Introduction: Non-Hodgkin lymphoma (NHL) is the most common hematologic cancer in the US, with an estimated 80,350 new cases in 2025. Diffuse large B cell lymphoma (DLBCL) and mantle cell lymphoma (MCL) are aggressive subtypes of NHL, accounting for about 30% (most common) and 3-10% of all NHL cases in the US, respectively. Given major changes in the treatment landscape for DLBCL and MCL, estimating and forecasting the incidence, prevalence, and number of treatment-eligible patients of these two NHL subtypes by line of therapy (LoT) in the US is important for understanding the burden of NHL and identifying unmet need. However, there is a lack of comprehensive and up-to-date forecasted estimates for DLBCL and MCL, with many inconsistencies in the existing literature. The aim of this study was to 1) estimate and forecast the incidence and prevalence of DLBCL and MCL in the US from 2023 to 2032 by applying validated methods, and 2) construct a patient count model to estimate and forecast the number of treatment- eligible patients with DLBCL and MCL by LoT in the US from 2023 to 2032.

Methods: Historical incidence rates of DLBCL and MCL in the US (2017-2022), obtained from Surveillance, Epidemiology, and End Results (SEER) 21 (Nov 2024 submission), were used as the observation timeframe for projections. Data from 2020 was excluded as an outlier due to the impact of Covid-19. A validated joinpoint regression model from our previous work was applied to forecast age- and gender- specific incidence rates from 2023 to 2032. Annual cases were computed by multiplying projected rates and national population estimates from the US Census Bureau, summing across all subgroups for total incidence. For the 20-year prevalence of DLBCL and MCL in the US from 2023 to 2032, a model incorporating incidence, survival, and the likelihood and timing of cure was used for projections. This model included 1) a 52.8% cure rate, 2) the onset of cure beginning 10 years post-diagnosis, and 3) all surviving patients being considered cured by 20 years post-diagnosis. It demonstrated the best goodness-of-fit for DLBCL prevalence in our previous work. A new patient count model incorporating 1) incidence, 2) re-entry patients diagnosed in prior years, and 3) proportion of patients receiving systemic therapy by LoT was developed to estimate the number of treatment eligible patients with DLBCL and MCL by LoT. A literature review of PubMed and Embase (January 2014 - April 2025) was conducted to determine the percentage of 1) re-entry DLBCL and MCL patients by LoT, and 2) watchful waiting MCL patients. The SEER-Medicare linked database (2012-2021) was used to estimate the proportion of DLBCL/MCL patients receiving treatment in 1L, 2L, 3L, and 4L.

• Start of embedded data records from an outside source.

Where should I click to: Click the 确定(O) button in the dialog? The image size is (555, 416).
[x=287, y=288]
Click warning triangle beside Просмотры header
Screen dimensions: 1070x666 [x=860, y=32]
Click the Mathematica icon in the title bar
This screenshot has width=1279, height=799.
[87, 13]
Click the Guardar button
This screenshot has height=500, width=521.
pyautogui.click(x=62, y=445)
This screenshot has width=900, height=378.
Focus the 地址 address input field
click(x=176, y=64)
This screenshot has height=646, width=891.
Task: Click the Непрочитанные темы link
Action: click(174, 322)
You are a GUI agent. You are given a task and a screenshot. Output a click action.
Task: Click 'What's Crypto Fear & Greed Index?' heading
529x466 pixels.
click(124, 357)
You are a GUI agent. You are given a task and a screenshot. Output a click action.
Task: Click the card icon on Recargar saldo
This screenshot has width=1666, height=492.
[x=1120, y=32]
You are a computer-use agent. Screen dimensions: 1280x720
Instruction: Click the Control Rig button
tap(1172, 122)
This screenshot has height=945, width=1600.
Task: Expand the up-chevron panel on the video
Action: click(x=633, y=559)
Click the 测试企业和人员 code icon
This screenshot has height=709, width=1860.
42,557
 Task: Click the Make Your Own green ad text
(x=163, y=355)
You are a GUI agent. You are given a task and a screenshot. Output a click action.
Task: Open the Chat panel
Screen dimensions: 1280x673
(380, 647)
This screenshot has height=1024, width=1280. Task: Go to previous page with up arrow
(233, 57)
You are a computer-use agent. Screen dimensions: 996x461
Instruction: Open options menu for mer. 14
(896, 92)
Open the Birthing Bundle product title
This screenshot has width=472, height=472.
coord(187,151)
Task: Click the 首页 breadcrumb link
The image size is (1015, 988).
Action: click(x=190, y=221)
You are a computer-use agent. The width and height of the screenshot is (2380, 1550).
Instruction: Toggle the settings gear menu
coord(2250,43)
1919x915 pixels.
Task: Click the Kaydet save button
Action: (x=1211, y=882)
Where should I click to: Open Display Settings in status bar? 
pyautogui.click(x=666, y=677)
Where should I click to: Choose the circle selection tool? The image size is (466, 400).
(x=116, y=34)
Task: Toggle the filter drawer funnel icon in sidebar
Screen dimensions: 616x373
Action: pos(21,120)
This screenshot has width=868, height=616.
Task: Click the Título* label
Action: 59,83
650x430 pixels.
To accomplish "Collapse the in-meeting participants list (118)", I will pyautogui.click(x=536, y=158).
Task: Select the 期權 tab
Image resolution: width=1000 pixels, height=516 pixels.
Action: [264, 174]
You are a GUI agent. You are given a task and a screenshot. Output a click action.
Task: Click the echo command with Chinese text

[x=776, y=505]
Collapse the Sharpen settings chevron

Results: Overall, the US incidence for DLBCL is expected to increase by 7% from 28,838 to 30,772 between 2023 and 2032. By age group, the DLBCL incidence is projected to increase by 11% in individuals aged ≥65 years while it is anticipated to decrease by 2% in those aged <65 years. For MCL, the incidence is projected to increase by 6% from 3,377 to 3,589 during the same period. From 2023 to 2032, the projected 20-year prevalence is expected to increase by 20% for DLBCL from 199,368 to 238,862 and by 19% for MCL from 22,946 to 27,208. The number of treatment- eligible patients is projected to increase significantly for DLBCL across all LoT, rising from 33,120 to 35,523 in 1L (7% increase), from 9,243 to 9,976 in 2L (8% increase), from 4,466 to 4,821 in 3L (8% increase), and from 2,163 to 2,335 in 4L (8% increase). For MCL, the number of treatment-eligible patients is anticipated to increase 6% in each LoT: from 3,376 to 3,591 in 1L, from 1,220 to 1,297 in 2L, from 685 to 729 in 3L, and from 379 to 405 in 4L.Conclusions: Using validated methods, a newly developed model, and contemporaneous data, our study showed that the estimated incidence, prevalence, and the number of treatment-eligible DLBCL and MCL patients by LoT are substantial and expected to increase steadily over the next several years. These findings will be valuable for stakeholders in planning, monitoring, and resource allocation to address the growing burden of DLBCL and MCL in the US.